French Open

French Open is a tennis tournament, held in France. Who knew?

A typical professional women's tennis player.

I bet you can't name which one is Andy Roddick.

King of Clay, lol

Just The Facts

  1. A majority of people have no idea this event is taking place, let alone where it's at.
  2. Out of all the tennis surfaces this has the biggest chance of seeing someone fall.
  3. Rafael Nadal will fist pump almost as much as the Jersey Shore kids.
  4. Roger Federer already lost.
  5. Serena Williams will always look goofy in Skirts (lol).
  6. You can definitely make a drinking game to this.

The French Open

Tennis, you know what it is. But do you care? I imagine not, I mean you don't really have any idea who the players are. You probably just know that at one point of time Andy Roddick was banging Mandy Moore. Anyway, there are 4 Majors in tennis. Think of it as 4 World Series in Baseball. These tournaments are bigger than Ron Jeremey's moist log. There's the Australian Open (Hardcourt), French Open (Clay), Wimbledon (Grass) and US Open (Hardcourt). And typically Roger Federer wins them all. Now the French Open specifically takes place in France (lolz) and it's played on Clay. For this reason the French Open is the hardest to win. The points are long, you have to play the best of 5 sets and you have limited bathroom breaks.

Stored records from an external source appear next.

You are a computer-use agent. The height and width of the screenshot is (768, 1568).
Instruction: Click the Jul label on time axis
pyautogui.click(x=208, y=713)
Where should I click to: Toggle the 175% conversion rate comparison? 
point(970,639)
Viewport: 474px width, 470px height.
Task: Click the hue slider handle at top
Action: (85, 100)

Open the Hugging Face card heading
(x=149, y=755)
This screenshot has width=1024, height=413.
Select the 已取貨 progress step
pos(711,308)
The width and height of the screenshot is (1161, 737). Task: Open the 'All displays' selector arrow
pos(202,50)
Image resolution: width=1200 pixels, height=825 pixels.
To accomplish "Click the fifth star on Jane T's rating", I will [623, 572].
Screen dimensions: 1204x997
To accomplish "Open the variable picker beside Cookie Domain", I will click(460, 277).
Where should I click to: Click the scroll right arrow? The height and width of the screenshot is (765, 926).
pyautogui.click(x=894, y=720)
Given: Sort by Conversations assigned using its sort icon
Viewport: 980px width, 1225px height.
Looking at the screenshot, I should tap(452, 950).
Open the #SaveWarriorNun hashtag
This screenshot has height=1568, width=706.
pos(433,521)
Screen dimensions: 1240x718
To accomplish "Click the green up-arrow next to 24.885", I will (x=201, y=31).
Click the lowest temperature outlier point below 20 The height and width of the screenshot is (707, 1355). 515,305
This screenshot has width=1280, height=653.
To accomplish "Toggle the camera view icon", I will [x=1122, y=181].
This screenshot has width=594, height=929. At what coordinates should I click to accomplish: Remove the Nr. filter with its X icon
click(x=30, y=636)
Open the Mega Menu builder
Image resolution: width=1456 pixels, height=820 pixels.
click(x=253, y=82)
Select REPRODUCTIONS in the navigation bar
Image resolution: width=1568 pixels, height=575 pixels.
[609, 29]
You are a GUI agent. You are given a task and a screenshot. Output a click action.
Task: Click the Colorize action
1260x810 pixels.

Why you don't have to watch it.

If you're a tennis fan like me (there's probably only 10 of us in America), you already know who's going to win on the Men's side. His name is Rafael Nadal, the beast from Spain. He's basically a Spanish version of Jake Gyllenhaal in the new movie Prince of Persia. This guy can't really be beat on Clay, he has a 39-1 record on the surface. So there's a reason you don't have to watch it. Another is that there is no good looking women in left in the tournament. Basically all the hot women's tennis players got elminated a week ago. Just a damn shame for all of us.